+++ Source data

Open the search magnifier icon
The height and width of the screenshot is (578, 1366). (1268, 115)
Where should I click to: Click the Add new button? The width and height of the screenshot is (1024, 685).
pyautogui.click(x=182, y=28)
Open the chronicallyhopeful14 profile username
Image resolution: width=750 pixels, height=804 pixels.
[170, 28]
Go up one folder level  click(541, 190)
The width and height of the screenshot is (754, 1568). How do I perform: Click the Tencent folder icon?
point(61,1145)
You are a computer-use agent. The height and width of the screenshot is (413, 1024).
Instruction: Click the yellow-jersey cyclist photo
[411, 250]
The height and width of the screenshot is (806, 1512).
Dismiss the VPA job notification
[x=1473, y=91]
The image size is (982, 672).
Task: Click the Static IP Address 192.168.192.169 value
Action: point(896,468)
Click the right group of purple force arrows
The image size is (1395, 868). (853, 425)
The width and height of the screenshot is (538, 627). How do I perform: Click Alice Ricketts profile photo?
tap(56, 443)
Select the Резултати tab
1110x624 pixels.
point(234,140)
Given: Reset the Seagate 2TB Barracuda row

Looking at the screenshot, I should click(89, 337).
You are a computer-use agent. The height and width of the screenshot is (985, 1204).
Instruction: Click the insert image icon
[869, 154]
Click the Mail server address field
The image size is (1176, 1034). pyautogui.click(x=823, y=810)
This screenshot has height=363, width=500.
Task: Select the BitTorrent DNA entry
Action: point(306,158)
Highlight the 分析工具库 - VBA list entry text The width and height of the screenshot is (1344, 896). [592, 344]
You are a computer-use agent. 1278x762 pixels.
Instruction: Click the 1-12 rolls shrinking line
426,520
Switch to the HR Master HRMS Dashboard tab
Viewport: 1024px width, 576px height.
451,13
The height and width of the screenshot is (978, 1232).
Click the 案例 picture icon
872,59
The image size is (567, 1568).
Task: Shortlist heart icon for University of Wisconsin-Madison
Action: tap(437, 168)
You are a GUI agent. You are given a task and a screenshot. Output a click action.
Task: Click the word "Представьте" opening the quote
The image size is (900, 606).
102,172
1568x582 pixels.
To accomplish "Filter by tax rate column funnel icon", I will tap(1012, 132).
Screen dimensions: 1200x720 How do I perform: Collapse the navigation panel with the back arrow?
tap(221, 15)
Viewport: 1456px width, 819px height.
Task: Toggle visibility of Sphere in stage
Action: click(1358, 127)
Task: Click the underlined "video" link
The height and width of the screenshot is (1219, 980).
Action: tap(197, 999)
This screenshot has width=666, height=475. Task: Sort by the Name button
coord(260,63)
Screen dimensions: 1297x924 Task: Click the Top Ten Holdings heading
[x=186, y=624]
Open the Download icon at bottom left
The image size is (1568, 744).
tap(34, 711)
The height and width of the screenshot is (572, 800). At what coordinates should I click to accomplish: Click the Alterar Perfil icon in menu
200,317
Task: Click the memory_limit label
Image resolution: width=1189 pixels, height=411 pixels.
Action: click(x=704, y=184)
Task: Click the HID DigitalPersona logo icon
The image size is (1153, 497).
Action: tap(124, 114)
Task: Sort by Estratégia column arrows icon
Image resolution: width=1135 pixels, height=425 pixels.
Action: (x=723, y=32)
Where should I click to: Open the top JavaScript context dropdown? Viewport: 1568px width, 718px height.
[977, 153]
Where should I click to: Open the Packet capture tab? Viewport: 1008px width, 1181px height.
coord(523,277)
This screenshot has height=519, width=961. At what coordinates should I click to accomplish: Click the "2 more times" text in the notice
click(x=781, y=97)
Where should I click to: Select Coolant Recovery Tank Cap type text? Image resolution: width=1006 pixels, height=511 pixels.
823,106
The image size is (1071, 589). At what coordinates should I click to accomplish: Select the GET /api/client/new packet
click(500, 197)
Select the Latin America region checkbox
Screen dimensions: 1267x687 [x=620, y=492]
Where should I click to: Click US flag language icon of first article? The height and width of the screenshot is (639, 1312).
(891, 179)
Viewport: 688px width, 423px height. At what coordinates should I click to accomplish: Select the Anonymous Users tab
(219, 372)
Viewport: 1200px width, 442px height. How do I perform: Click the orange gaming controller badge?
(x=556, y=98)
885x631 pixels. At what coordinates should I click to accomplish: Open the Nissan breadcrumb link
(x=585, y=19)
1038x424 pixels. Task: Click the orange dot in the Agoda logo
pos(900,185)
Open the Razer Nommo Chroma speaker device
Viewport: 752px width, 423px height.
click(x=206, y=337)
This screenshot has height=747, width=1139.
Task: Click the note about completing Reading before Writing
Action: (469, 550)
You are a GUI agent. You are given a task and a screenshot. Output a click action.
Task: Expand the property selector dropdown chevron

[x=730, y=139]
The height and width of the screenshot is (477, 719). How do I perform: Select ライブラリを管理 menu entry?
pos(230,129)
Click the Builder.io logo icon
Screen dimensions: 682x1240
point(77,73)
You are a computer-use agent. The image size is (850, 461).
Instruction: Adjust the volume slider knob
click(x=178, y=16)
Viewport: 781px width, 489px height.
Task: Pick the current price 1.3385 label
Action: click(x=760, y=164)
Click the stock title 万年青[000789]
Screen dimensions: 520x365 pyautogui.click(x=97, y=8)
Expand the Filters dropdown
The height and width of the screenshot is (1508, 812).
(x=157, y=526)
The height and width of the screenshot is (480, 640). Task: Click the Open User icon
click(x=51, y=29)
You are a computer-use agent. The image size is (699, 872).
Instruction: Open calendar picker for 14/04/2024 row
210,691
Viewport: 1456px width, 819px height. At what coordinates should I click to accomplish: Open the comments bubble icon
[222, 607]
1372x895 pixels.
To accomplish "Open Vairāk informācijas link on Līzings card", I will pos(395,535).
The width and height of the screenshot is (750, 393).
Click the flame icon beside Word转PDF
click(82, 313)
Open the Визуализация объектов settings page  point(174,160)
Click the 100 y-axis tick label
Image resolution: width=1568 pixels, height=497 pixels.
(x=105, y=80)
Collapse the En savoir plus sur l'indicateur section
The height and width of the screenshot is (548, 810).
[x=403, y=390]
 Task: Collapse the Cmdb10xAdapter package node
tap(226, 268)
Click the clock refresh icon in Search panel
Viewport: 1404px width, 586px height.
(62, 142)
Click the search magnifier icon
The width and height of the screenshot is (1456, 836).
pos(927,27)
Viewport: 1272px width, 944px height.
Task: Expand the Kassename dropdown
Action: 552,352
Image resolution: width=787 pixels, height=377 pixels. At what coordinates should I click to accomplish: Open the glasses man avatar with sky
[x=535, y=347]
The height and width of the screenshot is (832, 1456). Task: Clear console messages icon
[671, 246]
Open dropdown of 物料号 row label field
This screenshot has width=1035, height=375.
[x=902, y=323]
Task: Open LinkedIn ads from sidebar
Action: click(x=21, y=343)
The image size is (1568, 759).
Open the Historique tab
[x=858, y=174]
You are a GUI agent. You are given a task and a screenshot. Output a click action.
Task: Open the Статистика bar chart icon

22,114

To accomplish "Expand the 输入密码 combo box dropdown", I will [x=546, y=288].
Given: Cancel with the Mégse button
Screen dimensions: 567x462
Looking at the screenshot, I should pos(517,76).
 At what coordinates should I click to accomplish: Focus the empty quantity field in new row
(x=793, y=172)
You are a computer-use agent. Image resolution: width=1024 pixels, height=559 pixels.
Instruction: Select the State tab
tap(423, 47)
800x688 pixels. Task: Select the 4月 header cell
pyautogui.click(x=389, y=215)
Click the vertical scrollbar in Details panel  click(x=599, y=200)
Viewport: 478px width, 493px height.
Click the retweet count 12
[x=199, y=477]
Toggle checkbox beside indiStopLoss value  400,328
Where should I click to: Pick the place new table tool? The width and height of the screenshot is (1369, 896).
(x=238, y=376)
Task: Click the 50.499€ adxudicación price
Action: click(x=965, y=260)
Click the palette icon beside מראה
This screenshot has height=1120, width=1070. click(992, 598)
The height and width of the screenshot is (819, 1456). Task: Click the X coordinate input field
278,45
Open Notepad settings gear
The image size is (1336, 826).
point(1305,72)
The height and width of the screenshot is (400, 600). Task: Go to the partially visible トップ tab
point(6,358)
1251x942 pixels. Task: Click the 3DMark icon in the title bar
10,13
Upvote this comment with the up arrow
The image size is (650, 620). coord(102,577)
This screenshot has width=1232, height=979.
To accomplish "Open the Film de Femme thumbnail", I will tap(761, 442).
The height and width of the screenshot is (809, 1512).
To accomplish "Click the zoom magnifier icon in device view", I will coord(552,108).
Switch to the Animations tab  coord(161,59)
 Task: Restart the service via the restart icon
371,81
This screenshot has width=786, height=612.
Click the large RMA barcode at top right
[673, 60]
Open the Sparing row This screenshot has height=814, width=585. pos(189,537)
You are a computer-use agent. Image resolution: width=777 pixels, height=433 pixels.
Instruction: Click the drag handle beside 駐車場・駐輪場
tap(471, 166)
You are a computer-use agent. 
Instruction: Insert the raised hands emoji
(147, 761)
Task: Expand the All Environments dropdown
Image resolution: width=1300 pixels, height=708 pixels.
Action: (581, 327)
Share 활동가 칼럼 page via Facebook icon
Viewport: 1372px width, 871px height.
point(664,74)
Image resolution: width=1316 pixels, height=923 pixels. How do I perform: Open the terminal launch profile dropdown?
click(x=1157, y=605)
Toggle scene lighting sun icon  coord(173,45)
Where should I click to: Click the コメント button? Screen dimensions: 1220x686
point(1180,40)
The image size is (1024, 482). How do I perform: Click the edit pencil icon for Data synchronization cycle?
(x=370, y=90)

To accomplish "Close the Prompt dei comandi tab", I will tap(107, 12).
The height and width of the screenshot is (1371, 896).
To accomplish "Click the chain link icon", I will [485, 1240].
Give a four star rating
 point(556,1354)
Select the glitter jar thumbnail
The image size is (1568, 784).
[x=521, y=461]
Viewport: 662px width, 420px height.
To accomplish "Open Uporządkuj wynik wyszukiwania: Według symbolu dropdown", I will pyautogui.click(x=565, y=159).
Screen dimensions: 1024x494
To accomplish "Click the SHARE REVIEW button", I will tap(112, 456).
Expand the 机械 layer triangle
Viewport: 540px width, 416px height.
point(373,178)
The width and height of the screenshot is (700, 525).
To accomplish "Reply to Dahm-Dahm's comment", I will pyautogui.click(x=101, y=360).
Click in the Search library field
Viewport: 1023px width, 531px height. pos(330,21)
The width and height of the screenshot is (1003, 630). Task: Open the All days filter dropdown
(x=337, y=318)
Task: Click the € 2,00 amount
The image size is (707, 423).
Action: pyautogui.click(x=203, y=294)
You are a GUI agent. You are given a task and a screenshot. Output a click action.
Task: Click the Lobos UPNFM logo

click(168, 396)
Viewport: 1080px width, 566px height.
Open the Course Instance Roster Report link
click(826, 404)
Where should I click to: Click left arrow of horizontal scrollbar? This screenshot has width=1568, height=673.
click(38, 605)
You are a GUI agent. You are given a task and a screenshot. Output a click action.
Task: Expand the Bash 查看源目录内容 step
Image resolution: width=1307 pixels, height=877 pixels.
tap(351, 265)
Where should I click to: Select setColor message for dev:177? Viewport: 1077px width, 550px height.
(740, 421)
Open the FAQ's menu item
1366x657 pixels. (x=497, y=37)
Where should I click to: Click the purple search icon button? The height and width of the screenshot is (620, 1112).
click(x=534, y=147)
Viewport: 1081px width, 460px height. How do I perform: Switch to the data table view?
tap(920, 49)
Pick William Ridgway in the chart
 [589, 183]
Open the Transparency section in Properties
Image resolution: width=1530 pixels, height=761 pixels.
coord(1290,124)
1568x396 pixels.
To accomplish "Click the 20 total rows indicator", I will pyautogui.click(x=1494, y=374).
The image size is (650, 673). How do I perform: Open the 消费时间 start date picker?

++++++

- **Task**: Lines with "thumbnail" in them are what the answer must contain; copy each from the records above.

- **Answer section**:
To accomplish "Open the Film de Femme thumbnail", I will tap(761, 442).
Select the glitter jar thumbnail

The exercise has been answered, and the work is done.